Exercise details: All lines from the one with "How do I perform: Select" to the end of the data: return those exactly, and only those.

Data for processing:
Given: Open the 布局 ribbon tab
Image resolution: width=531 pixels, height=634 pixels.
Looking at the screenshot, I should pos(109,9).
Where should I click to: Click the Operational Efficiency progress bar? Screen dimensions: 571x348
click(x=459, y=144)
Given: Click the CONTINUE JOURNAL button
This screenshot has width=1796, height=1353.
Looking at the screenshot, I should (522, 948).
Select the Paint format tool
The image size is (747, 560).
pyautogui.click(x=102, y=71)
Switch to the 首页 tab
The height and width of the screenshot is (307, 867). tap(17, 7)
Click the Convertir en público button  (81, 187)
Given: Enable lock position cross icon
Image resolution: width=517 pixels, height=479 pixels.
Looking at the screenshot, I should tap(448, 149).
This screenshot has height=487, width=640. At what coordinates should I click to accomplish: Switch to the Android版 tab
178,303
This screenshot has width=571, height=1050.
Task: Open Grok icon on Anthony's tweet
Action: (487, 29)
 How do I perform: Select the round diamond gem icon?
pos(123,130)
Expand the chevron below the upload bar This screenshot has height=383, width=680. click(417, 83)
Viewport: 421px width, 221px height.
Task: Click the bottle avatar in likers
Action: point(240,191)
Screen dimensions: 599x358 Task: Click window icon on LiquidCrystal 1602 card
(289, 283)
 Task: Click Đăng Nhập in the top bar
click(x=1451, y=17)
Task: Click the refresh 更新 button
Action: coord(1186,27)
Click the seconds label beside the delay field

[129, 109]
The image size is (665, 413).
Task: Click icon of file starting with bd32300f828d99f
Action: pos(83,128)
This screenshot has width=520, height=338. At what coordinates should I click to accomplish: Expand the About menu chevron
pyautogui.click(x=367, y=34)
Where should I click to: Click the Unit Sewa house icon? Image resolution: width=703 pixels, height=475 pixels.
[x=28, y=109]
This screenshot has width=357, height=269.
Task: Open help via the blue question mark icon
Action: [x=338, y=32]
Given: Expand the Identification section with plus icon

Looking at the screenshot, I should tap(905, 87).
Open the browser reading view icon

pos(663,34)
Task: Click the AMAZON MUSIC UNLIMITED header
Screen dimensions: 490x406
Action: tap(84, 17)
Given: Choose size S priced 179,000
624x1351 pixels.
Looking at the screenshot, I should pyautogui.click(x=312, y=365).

Task solution:
 How do I perform: Select the round diamond gem icon?
pos(123,130)
Expand the chevron below the upload bar This screenshot has height=383, width=680. click(417, 83)
Viewport: 421px width, 221px height.
Task: Click the bottle avatar in likers
Action: point(240,191)
Screen dimensions: 599x358 Task: Click window icon on LiquidCrystal 1602 card
(289, 283)
 Task: Click Đăng Nhập in the top bar
click(x=1451, y=17)
Task: Click the refresh 更新 button
Action: coord(1186,27)
Click the seconds label beside the delay field

[129, 109]
The image size is (665, 413).
Task: Click icon of file starting with bd32300f828d99f
Action: pos(83,128)
This screenshot has width=520, height=338. At what coordinates should I click to accomplish: Expand the About menu chevron
pyautogui.click(x=367, y=34)
Where should I click to: Click the Unit Sewa house icon? Image resolution: width=703 pixels, height=475 pixels.
[x=28, y=109]
This screenshot has width=357, height=269.
Task: Open help via the blue question mark icon
Action: [x=338, y=32]
Given: Expand the Identification section with plus icon

Looking at the screenshot, I should tap(905, 87).
Open the browser reading view icon

pos(663,34)
Task: Click the AMAZON MUSIC UNLIMITED header
Screen dimensions: 490x406
Action: tap(84, 17)
Given: Choose size S priced 179,000
624x1351 pixels.
Looking at the screenshot, I should pyautogui.click(x=312, y=365).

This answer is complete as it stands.